▶ [What the task requires] Extract every line of the records below that contains the word "screenshot", treating uppercase and lowercase as different.

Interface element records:
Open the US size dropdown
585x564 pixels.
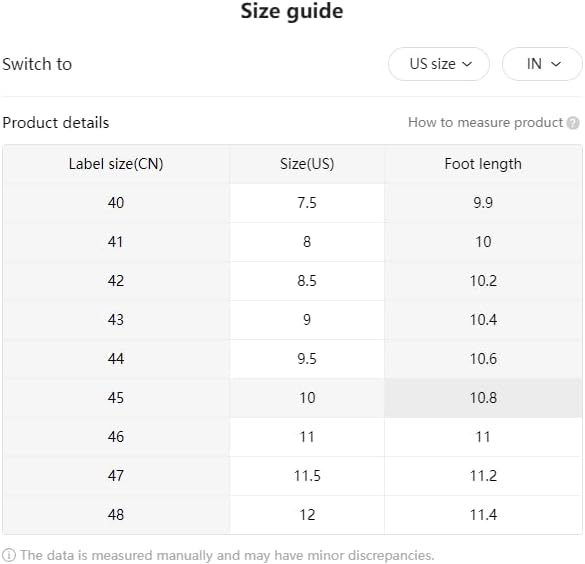439,64
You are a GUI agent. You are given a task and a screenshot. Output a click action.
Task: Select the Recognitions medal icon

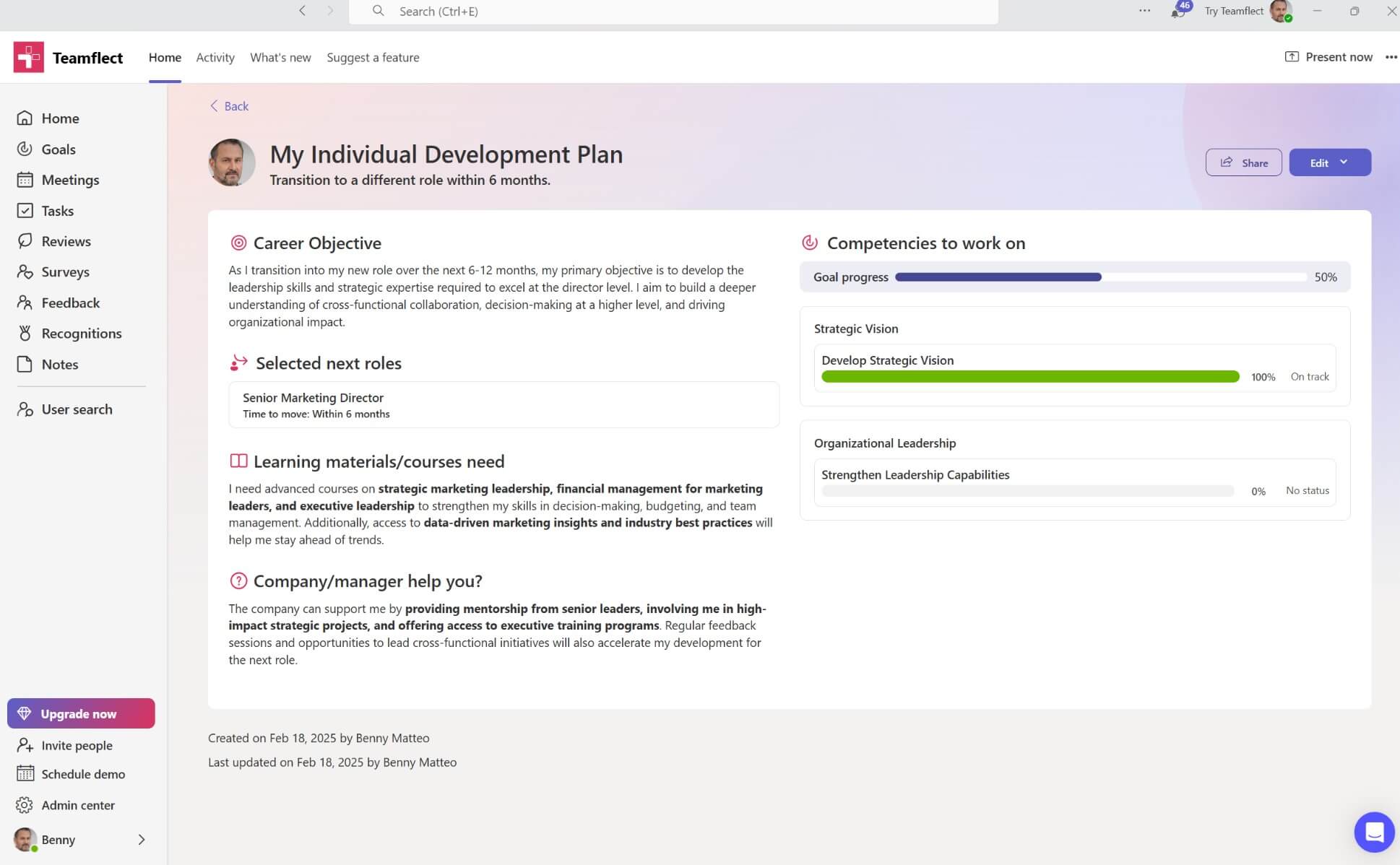(x=25, y=334)
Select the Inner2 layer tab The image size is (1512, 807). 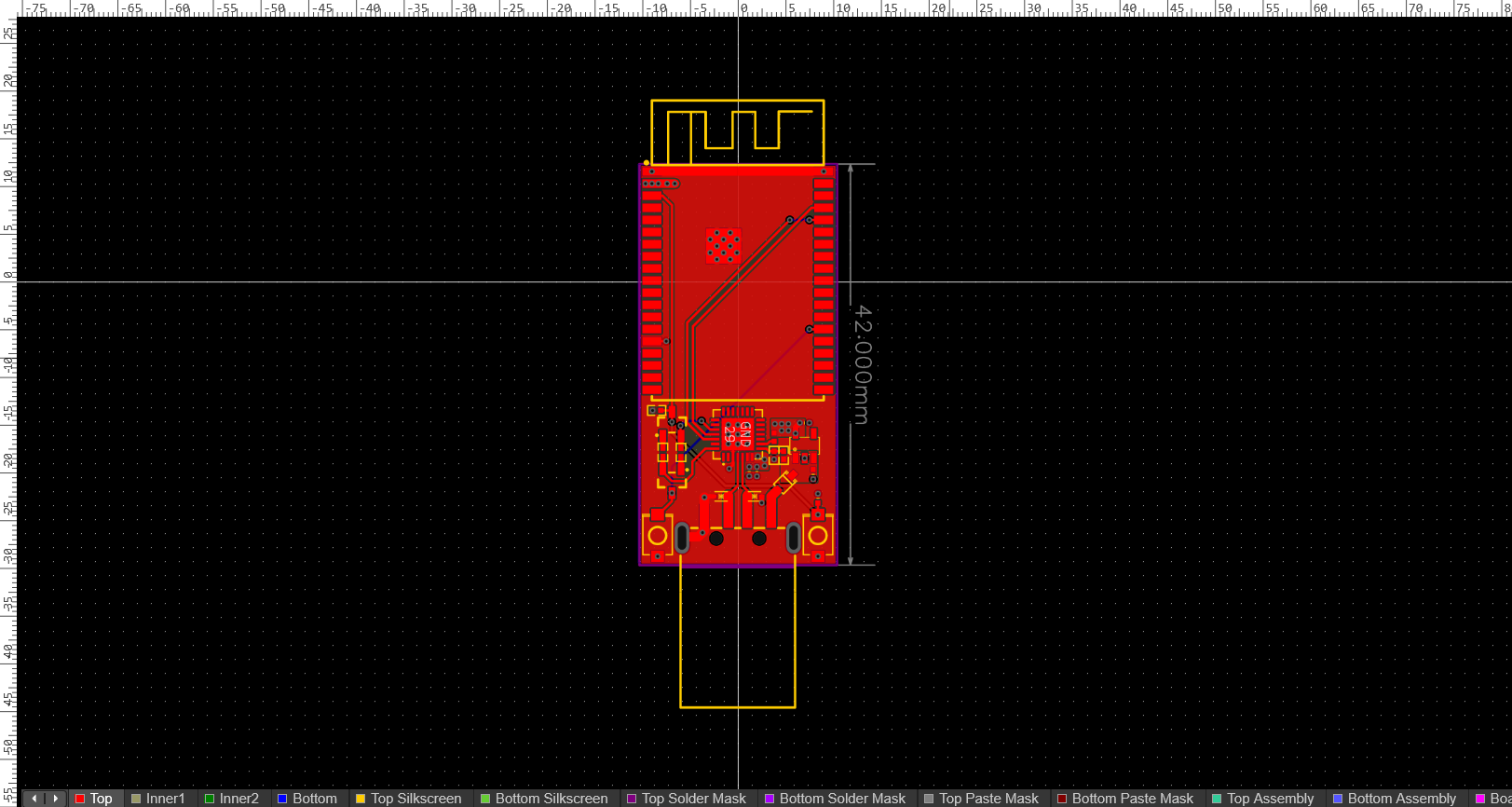[238, 799]
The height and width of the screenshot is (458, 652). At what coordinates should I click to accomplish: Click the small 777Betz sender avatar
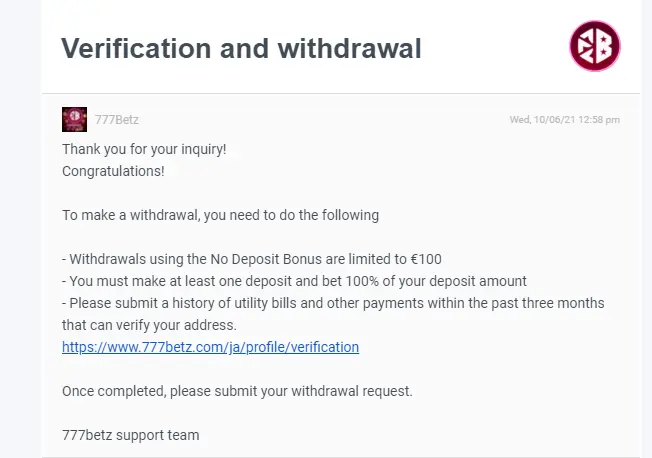point(74,119)
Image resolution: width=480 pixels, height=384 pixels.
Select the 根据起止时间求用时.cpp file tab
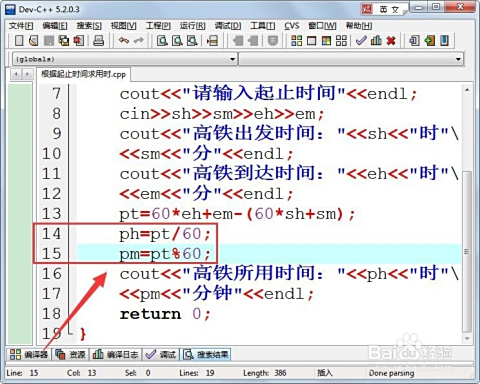83,74
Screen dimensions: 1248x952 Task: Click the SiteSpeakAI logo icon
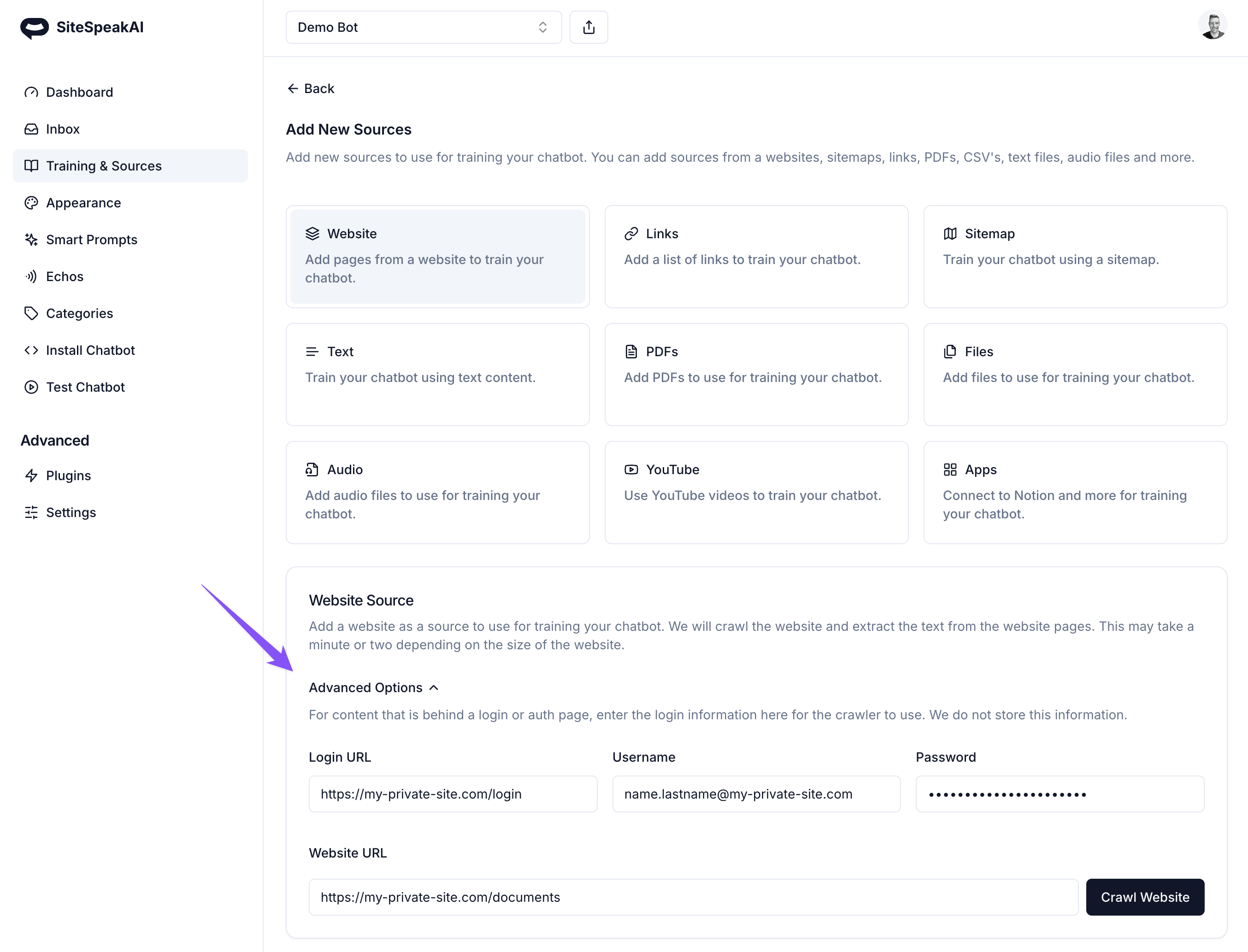pos(34,27)
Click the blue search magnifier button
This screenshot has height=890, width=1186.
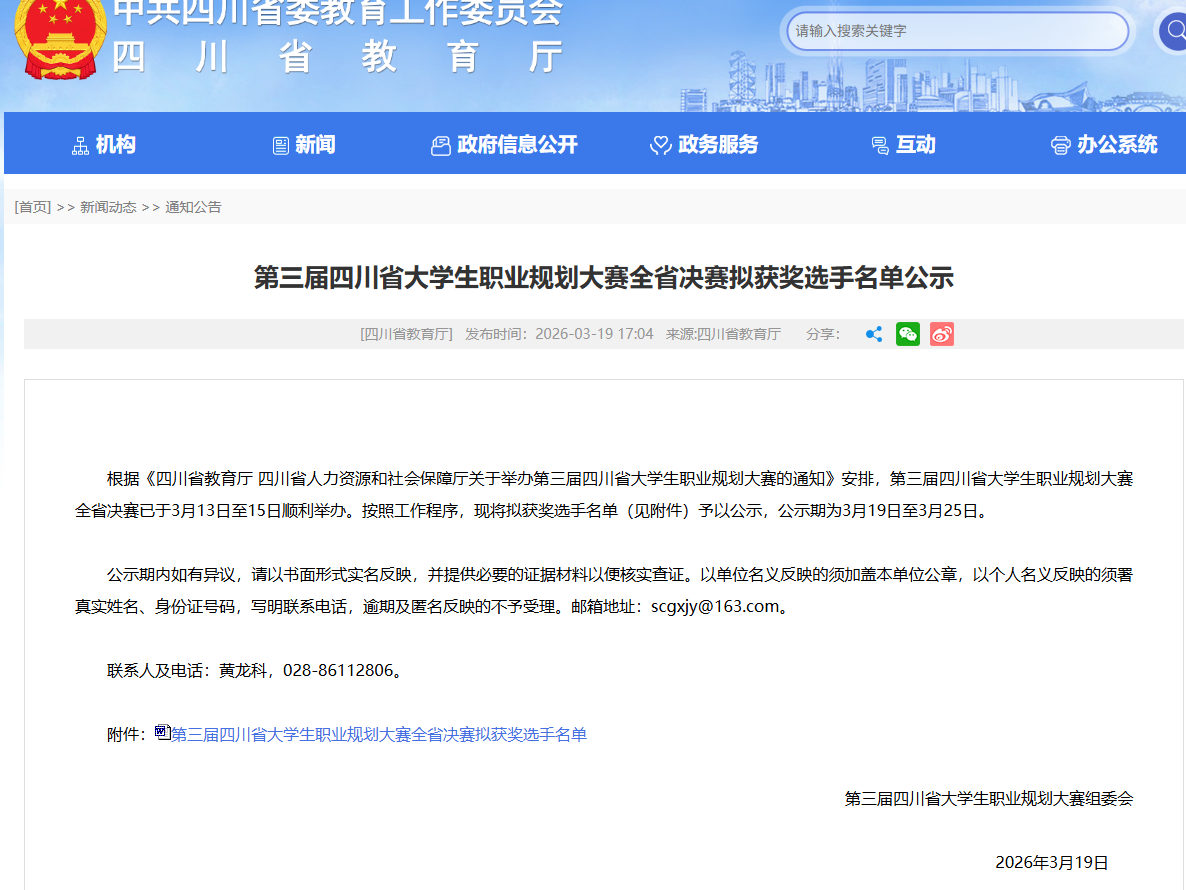1171,32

▶ [Reply]
You are a GUI agent. You are given a task and a screenshot. Output a click action.
The height and width of the screenshot is (458, 652). At what coordinates should I click to accomplish: Click the small 777Betz sender avatar
This screenshot has height=890, width=1186.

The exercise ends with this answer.